Data are expressed as the mean±SD or the number of the patients (proportion).
Discussion
In this retrospective study, we found that surgical elderly patients under nerve block presented less postoperative agitation than those under neuraxial anesthesia. We believe that this is the first study to verify that type of regional anesthesia during surgery can affect postoperative behavioral pattern.
When assessing the data, our first consideration was whether postoperative agitated, anxious, or confused behavior was associated with postoperative delirium. Delirium can be divided into three types, hypoactive, hyperactive, or mixed type, according to the motor-activity profile [12]. Although the incidence of the hypoactive type of delirium is known to be more frequent, this study focused on symptoms of the hyperactive type. Agitation and confusion are major symptoms of hyperactive delirium. These symptoms can be a threat to patient prognosis and the safety of medical persons. Therefore, rapid diagnosis and multimodal approaches to actively prevent postoperative agitated behaviors are necessary.
Previous studies [10,11] compared general anesthesia with regional anesthesia and showed no difference in the incidence of postoperative delirium. However, the researchers did not investigate the types of regional anesthesia and the subtypes of delirium in detail. Our results specified that nerve block is associated with the reduction of agitated behavior presented in hyperactive delirium. The postoperative agitated state is related to patient safety. The type of anesthetic method is thought to be a modifiable factor, and according to our results, nerve block for surgery can be regarded as one of the preventive strategies for patients with a high possibility of postoperative hyperactive delirium.

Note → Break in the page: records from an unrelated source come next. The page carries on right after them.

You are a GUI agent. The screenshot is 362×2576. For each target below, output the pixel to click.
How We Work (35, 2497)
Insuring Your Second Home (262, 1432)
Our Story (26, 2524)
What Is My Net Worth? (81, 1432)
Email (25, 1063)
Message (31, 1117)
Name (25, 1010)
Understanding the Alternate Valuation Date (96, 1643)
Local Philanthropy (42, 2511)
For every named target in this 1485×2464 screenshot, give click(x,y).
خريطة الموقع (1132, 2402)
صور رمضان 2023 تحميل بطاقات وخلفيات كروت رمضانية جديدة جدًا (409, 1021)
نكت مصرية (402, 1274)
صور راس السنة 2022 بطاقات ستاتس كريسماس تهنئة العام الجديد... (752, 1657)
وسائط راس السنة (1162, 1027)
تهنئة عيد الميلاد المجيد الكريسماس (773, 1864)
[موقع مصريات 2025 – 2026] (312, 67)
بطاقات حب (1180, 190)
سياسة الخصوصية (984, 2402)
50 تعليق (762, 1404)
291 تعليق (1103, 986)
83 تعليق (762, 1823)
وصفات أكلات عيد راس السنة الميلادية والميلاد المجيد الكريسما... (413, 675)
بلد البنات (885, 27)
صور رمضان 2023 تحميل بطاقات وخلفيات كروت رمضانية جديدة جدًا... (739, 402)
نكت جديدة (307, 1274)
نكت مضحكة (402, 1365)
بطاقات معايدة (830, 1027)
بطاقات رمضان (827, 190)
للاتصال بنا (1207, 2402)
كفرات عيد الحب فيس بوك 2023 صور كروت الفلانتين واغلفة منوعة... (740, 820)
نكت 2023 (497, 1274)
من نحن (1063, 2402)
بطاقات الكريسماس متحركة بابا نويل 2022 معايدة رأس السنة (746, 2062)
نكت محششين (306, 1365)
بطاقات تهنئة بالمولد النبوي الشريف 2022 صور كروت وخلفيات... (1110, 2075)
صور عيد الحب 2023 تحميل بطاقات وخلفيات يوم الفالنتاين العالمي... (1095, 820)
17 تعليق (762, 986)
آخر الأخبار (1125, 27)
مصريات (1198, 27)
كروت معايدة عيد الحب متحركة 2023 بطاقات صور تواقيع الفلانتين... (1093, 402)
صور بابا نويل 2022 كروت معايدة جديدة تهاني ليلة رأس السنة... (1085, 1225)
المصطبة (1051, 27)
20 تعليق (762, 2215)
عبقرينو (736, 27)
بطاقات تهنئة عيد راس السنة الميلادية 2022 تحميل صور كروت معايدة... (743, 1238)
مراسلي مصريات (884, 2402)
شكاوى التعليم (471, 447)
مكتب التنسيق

To detect abnormal psychomotor behavior retrospectively, choosing the appropriate assessment tool is important. The confusion assessment method in the intensive care unit (CAMICU) is regarded as the standard tool for evaluating delirium [15]; however, in our study, checking CAM-ICU data retrospectively was challenging. Thus, we used RASS, which is a simpler scale than CAM-ICU, to detect any postoperative abnormal behavior. RASS was originally developed to assess the level of agitation and sedation [14]. RASS is composed of four levels of anxiety or agitation (+1 ~ +4) and 5 levels of sedation (-1 ~ -5) with a calm or alert state (0 point) as the center. Unfortunately, we were unable to prove whether the hypoactive subtype of delirium can be relieved by nerve block. Hypoactive delirium often cannot be recognized clinically, and there are limitations in evaluating the hypoactive state via a retrospective investigation [16,17]. Therefore, a precise and well-controlled prospective study may be required for this issue.
This study has a limitation to consider when interpreting its results. Because this study is retrospective in nature, the type of anesthetic method was not randomized. In addition, no specific sample size was determined. Based on a post-hoc power analysis, this study has 83.3% power with a type 1 error of 5% to detect the decreased incidence of postoperative agitated behavior in the nerve block group.
Conclusion
In conclusion, the nerve block method was associated with lowering the incidence of postoperative agitation in elderly patients undergoing surgery via regional anesthesia compared with neuraxial anesthesia. Thus, nerve block can be considered as one of the potential preventive strategies for postoperative hyperactive delirium.